In the healthy little competition that goes back and forth between the Steelers' offensive and defensive units, the offense -- which ranks as one of the most potent in the NFL -- enters training camp with what looks to be a big advantage over the defense. But even after so many seasons of that being the other way around, the defensive players aren't making any excuses.

"We feel like we underachieved last year. We could have done a lot better," said nose tackle Casey Hampton. "We're going to come in here and play a lot better than we did last year."

"We know what we can do. We just made too many mistakes.
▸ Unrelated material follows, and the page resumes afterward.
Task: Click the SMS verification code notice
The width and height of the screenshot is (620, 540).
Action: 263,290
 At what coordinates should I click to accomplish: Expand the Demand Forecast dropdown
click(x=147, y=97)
We just need to get out on the field and do a better job of executing."

That had better be the case because as things now stand, the team has only one new starter penciled into its defense with veteran Mike Logan replacing Lee Flowers at strong safety. The team also added Troy Polamalu in the first round of the draft at that position, which should help the team's depth when it brings extra defensive backs on the field.

"We have looked at the tapes because everyone wants to know what happened to us," said Logan, who is recovered from offseason knee surgery. "We just had some technique breakdowns. We gave up a lot of deep passes, which we usually don't do. And I think that will be easily rectified if we can get back to the basics."

Fixing those breakdowns and adding a few new wrinkles will be the team's primary focus of this training camp because with few additions to the defense, the onus is on the group of players the team now has to get better or for the team to go in another direction next season.

"I feel we've got to have the type of attitude that it's now or never," said cornerback Dewayne Washington, one of four starters on the team's defense who is over 30 years old. "If we're going to do it with the group of guys we've got we've got to do it right now."

Keeping 2001 NFL Defensive Rookie of the Year Kendrell Bell on the field on passing downs is one thing the Steelers feel will help. So will the addition of speed that Logan and Polamalu bring in place of Flowers.

But there is still a lot of work to be done if the team's defense hopes to get back to where it was in the 2001 season.

"Obviously 2001 was a great season for us," Washington said. "We're two years removed from that. We've got high expectations not only to get back there but to do better than that because we want to win the championship."